Work order: The answer is a stretch of the material below, returned exactly: the line containing "You are a GUI", the line containing "780x500 pixels.", and all lines between.

[Source material Boundary: Start]

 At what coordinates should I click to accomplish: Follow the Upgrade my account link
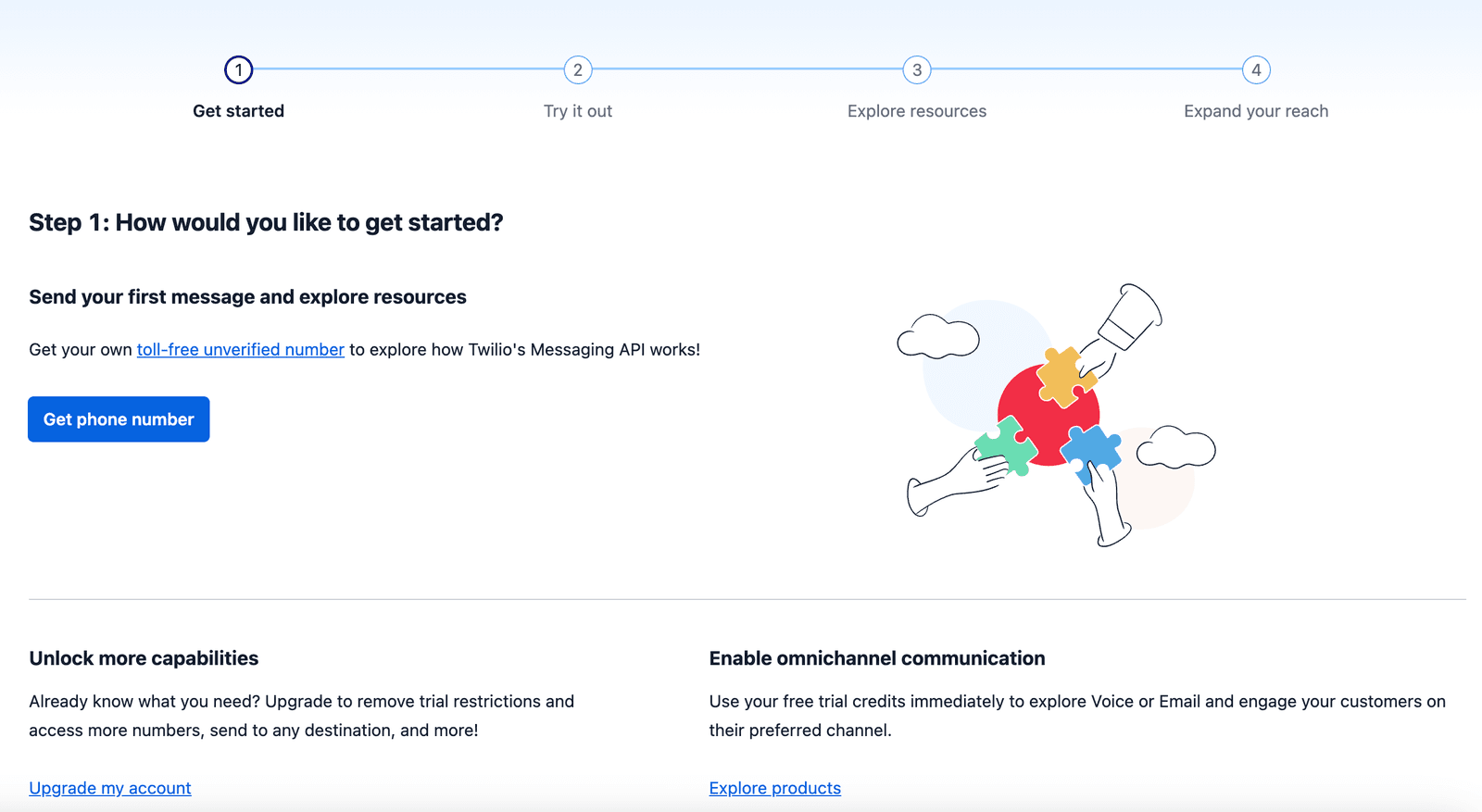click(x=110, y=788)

[Source material Boundary: End]
[Source material Boundary: Start]

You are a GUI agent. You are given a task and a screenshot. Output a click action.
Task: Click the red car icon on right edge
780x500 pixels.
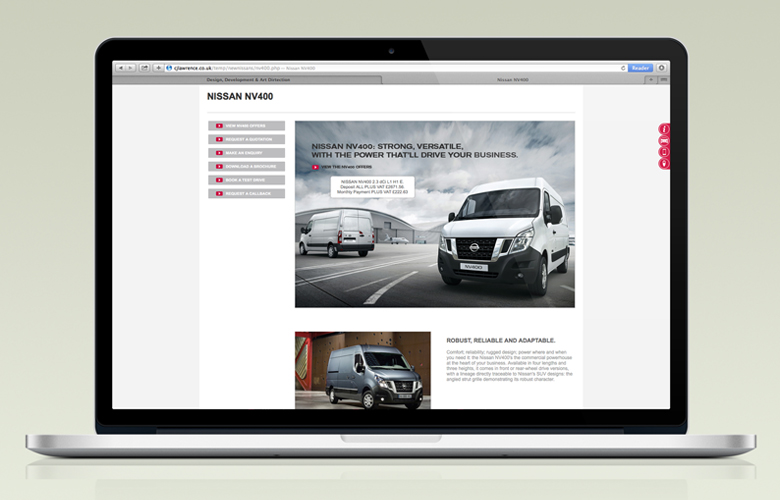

[Source material Boundary: End]

Answer:
You are a GUI agent. You are given a task and a screenshot. Output a click action.
Task: Click the red car icon on right edge
780x500 pixels.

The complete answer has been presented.